● **Work instruction**
When you reach the line containing "The image size is (1080, 608)." in the records below, start copying exactly, and stop once you have copied the line containing "You are a computer-use agent. The".

● **Records**

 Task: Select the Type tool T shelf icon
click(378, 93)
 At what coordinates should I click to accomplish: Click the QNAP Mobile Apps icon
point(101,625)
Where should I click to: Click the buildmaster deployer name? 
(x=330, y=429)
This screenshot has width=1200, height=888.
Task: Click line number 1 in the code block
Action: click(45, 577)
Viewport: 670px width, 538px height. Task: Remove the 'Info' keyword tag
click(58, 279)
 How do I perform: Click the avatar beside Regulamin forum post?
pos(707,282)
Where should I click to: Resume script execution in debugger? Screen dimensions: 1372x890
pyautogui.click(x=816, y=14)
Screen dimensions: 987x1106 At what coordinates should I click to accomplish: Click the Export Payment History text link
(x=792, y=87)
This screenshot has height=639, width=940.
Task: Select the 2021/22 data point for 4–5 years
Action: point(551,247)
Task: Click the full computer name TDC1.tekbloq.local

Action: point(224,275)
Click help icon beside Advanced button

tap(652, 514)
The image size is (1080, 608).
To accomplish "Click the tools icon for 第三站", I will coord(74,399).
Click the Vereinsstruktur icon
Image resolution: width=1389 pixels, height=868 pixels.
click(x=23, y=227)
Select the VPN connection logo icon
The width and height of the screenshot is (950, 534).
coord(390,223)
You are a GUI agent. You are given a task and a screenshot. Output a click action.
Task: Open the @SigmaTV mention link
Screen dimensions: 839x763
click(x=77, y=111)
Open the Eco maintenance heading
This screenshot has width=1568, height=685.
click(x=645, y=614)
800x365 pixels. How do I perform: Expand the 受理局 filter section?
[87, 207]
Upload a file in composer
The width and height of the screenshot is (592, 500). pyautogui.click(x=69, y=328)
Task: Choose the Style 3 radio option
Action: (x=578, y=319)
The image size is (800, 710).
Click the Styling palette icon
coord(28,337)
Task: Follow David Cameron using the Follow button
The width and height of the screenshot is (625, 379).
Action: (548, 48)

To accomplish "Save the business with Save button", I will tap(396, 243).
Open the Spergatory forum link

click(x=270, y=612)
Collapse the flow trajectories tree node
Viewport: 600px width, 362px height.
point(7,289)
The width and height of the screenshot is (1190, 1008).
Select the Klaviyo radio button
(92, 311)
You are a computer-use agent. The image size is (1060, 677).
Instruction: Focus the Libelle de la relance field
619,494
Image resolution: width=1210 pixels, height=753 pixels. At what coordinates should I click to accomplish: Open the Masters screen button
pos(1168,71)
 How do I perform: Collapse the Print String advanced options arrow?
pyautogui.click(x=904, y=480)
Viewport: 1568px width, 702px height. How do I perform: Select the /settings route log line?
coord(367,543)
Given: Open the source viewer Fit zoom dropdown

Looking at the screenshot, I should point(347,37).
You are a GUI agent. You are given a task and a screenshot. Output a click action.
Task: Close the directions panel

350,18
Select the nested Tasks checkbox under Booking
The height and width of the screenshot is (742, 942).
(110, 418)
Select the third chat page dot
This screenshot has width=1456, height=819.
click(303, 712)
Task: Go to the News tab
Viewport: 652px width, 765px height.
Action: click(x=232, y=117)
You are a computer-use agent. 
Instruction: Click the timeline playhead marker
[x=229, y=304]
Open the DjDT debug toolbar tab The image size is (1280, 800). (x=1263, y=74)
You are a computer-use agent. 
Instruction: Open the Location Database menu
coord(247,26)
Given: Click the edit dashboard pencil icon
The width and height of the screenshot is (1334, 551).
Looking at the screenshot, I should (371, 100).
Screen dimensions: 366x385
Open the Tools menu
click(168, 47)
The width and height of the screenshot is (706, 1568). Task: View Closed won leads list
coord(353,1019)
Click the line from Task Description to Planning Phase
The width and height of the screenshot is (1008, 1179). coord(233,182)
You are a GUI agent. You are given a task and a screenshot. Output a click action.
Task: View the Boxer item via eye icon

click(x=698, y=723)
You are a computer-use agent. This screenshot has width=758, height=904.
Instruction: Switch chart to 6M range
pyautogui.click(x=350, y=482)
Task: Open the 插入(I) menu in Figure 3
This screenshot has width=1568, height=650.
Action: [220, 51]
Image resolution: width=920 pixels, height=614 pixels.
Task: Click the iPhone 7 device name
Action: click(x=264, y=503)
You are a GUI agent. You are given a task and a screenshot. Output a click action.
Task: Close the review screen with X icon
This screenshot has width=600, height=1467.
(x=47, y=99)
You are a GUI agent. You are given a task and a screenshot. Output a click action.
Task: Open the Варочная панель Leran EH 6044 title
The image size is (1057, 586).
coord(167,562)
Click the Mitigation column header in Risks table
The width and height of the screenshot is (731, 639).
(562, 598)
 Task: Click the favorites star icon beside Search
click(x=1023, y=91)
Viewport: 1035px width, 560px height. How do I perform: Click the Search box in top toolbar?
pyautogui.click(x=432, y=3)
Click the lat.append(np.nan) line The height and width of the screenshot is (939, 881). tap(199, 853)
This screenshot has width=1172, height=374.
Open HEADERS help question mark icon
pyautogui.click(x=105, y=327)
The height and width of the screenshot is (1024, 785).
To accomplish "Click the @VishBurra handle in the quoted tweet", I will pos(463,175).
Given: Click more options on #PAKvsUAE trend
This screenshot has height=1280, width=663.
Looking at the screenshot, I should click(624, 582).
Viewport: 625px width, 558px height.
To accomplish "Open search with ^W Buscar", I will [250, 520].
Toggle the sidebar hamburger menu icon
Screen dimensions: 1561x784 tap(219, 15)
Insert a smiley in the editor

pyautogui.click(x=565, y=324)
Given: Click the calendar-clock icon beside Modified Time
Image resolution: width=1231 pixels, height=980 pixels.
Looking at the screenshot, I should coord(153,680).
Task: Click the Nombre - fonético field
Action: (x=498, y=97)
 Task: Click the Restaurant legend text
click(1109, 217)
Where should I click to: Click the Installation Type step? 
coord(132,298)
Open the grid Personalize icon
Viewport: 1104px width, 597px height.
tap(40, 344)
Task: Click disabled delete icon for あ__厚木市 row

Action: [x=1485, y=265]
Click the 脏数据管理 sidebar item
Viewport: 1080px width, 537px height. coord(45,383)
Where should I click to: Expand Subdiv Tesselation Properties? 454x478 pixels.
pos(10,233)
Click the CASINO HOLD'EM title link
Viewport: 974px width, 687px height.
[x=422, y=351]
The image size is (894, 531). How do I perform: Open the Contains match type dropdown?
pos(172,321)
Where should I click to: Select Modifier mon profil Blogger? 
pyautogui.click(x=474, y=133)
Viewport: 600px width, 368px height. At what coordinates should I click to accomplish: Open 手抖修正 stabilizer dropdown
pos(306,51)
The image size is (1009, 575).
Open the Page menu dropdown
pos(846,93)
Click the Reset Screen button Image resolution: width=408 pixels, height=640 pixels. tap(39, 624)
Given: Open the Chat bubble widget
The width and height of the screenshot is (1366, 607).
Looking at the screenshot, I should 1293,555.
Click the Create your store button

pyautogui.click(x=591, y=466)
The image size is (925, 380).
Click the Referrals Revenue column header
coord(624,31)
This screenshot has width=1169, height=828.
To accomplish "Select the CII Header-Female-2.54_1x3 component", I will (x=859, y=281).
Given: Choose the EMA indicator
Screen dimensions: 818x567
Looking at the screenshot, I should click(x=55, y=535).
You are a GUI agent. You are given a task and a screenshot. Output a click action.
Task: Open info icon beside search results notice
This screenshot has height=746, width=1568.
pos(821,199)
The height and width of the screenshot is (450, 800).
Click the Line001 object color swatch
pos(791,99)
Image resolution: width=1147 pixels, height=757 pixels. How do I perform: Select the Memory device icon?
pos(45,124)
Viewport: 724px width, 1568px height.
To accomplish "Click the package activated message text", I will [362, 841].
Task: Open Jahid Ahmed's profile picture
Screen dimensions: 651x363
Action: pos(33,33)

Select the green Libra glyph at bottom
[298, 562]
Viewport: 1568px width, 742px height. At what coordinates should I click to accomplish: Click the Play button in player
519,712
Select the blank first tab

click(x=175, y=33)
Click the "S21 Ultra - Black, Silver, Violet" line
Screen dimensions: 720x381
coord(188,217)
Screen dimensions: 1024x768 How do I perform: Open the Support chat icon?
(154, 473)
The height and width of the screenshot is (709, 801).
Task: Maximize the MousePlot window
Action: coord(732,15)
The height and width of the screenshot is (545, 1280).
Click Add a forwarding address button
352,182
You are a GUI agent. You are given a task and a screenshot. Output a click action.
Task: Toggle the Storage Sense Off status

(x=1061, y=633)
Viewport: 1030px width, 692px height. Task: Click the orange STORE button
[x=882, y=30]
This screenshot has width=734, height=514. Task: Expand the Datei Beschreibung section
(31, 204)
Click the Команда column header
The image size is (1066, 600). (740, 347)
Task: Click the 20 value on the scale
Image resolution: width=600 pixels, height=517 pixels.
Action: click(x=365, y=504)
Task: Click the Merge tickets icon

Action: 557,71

● **Output of the exercise**
The image size is (1080, 608).
To accomplish "Click the tools icon for 第三站", I will coord(74,399).
Click the Vereinsstruktur icon
Image resolution: width=1389 pixels, height=868 pixels.
click(x=23, y=227)
Select the VPN connection logo icon
The width and height of the screenshot is (950, 534).
coord(390,223)
You are a GUI agent. You are given a task and a screenshot. Output a click action.
Task: Open the @SigmaTV mention link
Screen dimensions: 839x763
click(x=77, y=111)
Open the Eco maintenance heading
This screenshot has width=1568, height=685.
click(x=645, y=614)
800x365 pixels. How do I perform: Expand the 受理局 filter section?
[87, 207]
Upload a file in composer
The width and height of the screenshot is (592, 500). pyautogui.click(x=69, y=328)
Task: Choose the Style 3 radio option
Action: (x=578, y=319)
The image size is (800, 710).
Click the Styling palette icon
coord(28,337)
Task: Follow David Cameron using the Follow button
The width and height of the screenshot is (625, 379).
Action: (548, 48)

To accomplish "Save the business with Save button", I will tap(396, 243).
Open the Spergatory forum link

click(x=270, y=612)
Collapse the flow trajectories tree node
Viewport: 600px width, 362px height.
point(7,289)
The width and height of the screenshot is (1190, 1008).
Select the Klaviyo radio button
(92, 311)
You are a computer-use agent. The image size is (1060, 677).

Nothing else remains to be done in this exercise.